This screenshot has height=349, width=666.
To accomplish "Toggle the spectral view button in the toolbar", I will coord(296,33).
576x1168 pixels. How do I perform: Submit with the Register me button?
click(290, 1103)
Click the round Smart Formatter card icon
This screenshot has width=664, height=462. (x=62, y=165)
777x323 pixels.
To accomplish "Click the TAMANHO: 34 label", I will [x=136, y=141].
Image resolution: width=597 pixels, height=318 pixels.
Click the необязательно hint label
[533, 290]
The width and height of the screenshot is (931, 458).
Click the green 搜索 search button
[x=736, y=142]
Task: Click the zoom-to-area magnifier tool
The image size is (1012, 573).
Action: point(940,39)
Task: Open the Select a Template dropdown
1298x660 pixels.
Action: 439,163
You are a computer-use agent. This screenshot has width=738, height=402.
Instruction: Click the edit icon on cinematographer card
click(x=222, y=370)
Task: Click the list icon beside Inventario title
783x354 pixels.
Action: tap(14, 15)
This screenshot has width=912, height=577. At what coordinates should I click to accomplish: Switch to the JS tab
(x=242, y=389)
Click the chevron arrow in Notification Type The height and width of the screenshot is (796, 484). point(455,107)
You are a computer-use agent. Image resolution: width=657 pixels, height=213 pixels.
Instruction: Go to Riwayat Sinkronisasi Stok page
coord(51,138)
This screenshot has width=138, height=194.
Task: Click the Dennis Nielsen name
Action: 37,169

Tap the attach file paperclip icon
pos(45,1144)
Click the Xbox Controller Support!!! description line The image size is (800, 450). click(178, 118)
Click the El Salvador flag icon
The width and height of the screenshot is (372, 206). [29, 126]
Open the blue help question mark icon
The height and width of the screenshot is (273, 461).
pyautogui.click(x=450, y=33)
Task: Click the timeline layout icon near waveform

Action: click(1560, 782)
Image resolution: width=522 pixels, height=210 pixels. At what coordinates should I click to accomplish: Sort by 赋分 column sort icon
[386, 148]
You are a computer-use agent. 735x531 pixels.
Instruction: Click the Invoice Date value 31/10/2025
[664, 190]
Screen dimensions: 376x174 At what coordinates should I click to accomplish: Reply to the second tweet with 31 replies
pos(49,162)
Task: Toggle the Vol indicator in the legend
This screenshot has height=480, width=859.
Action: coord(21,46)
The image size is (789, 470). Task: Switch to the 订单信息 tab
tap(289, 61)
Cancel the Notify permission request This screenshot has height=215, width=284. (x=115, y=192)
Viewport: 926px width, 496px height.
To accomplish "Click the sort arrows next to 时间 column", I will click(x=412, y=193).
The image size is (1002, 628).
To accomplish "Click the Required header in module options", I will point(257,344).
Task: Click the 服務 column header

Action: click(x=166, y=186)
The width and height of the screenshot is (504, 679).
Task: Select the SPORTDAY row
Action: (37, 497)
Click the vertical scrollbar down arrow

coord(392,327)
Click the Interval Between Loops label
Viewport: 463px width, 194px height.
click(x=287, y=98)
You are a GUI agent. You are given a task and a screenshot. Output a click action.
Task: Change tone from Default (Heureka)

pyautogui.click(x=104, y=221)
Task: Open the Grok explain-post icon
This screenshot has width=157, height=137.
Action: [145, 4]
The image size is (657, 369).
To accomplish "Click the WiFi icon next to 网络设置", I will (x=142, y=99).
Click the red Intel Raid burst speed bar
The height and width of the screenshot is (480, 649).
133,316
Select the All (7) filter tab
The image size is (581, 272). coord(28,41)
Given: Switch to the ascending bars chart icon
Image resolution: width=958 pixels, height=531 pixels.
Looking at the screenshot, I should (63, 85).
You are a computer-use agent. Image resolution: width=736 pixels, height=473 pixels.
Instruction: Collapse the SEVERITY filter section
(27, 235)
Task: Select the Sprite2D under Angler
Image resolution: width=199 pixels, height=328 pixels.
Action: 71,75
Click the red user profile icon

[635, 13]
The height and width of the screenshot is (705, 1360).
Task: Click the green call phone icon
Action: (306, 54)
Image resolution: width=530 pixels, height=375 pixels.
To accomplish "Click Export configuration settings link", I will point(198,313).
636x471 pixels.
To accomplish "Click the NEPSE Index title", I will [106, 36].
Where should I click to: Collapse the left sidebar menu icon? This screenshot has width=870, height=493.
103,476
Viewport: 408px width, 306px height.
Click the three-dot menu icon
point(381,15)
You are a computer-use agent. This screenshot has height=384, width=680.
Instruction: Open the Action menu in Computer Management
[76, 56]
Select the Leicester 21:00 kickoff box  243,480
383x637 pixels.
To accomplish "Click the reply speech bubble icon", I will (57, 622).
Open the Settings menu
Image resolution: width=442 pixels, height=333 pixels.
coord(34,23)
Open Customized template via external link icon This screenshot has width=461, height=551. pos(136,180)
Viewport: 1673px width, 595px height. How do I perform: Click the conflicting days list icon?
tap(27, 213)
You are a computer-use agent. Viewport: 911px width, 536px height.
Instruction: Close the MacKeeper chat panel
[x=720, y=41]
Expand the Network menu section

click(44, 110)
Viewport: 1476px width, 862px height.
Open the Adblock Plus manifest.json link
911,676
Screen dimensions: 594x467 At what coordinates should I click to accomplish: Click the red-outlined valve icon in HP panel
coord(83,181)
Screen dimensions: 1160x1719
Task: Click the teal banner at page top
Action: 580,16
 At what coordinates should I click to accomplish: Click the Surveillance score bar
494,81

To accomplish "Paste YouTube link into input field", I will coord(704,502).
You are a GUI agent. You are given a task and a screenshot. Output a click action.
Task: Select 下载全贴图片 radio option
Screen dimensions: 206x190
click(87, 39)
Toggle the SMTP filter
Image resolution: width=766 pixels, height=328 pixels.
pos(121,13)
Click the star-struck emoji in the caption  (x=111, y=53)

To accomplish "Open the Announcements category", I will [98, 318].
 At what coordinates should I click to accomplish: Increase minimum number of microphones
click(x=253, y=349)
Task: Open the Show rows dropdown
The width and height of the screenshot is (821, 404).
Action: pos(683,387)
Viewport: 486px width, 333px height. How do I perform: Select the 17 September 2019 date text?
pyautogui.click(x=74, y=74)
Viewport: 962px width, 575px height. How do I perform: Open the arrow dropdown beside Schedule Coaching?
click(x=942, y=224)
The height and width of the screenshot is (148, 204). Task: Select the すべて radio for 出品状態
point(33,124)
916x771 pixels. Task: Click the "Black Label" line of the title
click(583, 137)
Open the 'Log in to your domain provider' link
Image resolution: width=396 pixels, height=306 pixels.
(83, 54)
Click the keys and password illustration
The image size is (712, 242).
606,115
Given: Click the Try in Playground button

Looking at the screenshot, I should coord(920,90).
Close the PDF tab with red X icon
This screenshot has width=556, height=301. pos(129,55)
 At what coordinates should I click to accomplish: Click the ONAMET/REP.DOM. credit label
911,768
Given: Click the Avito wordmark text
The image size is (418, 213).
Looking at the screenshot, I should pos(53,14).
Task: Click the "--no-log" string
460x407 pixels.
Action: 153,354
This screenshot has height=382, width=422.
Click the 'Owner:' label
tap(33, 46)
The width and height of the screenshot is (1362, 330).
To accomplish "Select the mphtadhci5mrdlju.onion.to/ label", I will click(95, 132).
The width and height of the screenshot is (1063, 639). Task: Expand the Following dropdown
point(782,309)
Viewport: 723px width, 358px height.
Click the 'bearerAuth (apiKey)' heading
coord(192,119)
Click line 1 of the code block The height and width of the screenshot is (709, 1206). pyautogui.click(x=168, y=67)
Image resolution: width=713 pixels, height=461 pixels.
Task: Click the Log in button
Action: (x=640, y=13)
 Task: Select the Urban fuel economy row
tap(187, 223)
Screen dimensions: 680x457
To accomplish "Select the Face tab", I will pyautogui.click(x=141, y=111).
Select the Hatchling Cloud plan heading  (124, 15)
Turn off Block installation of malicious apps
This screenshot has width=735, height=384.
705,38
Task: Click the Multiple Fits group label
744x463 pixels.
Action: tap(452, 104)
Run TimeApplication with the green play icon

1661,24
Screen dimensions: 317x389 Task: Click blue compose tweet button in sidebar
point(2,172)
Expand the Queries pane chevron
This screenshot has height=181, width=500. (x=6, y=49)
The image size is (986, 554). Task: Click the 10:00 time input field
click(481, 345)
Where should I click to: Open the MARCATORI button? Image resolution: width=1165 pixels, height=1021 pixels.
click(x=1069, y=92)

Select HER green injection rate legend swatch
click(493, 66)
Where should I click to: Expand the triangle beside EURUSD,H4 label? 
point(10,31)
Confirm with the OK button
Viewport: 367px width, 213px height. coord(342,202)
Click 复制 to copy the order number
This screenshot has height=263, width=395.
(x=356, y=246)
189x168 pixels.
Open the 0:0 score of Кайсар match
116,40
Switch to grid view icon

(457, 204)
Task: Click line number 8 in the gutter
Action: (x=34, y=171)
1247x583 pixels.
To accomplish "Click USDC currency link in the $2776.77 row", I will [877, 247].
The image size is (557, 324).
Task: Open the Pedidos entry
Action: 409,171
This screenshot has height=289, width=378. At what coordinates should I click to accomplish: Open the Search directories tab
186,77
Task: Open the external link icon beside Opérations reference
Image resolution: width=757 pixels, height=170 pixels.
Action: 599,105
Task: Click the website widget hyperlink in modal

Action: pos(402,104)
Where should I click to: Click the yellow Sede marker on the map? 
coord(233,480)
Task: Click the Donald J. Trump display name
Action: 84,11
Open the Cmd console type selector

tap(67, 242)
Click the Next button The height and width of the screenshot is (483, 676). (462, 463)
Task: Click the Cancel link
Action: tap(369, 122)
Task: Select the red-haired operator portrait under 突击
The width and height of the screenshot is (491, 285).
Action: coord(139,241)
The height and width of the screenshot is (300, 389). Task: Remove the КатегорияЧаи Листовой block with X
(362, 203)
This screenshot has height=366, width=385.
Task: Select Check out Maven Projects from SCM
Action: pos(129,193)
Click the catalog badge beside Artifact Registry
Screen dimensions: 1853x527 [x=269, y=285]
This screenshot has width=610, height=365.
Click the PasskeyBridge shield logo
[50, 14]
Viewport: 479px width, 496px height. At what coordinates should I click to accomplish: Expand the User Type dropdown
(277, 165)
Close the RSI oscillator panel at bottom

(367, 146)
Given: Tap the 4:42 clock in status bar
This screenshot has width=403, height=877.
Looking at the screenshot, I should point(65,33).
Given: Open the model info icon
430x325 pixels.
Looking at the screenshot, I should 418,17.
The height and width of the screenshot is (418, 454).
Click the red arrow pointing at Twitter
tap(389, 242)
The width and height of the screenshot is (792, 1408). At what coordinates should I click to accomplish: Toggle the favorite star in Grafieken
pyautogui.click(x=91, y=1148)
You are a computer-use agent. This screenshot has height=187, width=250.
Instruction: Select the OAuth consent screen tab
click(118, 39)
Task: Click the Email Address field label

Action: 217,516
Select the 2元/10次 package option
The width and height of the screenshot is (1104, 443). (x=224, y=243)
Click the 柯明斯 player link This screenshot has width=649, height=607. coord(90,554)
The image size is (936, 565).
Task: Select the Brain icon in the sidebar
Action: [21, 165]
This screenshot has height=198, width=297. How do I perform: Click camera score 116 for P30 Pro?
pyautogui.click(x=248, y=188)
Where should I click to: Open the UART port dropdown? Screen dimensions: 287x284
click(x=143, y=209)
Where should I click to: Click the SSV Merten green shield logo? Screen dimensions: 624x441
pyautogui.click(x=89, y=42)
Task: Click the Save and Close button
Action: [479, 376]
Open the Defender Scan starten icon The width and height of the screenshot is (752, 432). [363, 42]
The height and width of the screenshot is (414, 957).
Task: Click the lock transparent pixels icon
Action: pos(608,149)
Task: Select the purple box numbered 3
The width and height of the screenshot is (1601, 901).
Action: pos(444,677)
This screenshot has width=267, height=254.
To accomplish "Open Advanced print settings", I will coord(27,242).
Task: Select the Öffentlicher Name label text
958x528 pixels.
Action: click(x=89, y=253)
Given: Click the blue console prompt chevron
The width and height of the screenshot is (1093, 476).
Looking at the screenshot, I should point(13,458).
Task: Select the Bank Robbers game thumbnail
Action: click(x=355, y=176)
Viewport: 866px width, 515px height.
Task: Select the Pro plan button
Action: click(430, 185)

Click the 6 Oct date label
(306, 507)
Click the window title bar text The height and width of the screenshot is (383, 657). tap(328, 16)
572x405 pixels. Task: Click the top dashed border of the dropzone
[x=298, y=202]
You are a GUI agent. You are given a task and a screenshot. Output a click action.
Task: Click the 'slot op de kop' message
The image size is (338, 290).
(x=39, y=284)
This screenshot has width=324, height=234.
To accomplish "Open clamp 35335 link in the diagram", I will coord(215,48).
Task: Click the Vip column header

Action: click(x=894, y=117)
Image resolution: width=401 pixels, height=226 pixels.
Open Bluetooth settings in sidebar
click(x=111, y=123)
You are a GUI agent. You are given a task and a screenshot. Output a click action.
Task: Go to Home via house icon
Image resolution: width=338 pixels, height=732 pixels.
- - - - - - -
## WHAT YOU NEED TO DO
Exactly as written, reproduce the lines of the data above from the first line through the line where "777x323 pixels." appears.

## WRITTEN REPLY
This screenshot has height=349, width=666.
To accomplish "Toggle the spectral view button in the toolbar", I will coord(296,33).
576x1168 pixels. How do I perform: Submit with the Register me button?
click(290, 1103)
Click the round Smart Formatter card icon
This screenshot has width=664, height=462. (x=62, y=165)
777x323 pixels.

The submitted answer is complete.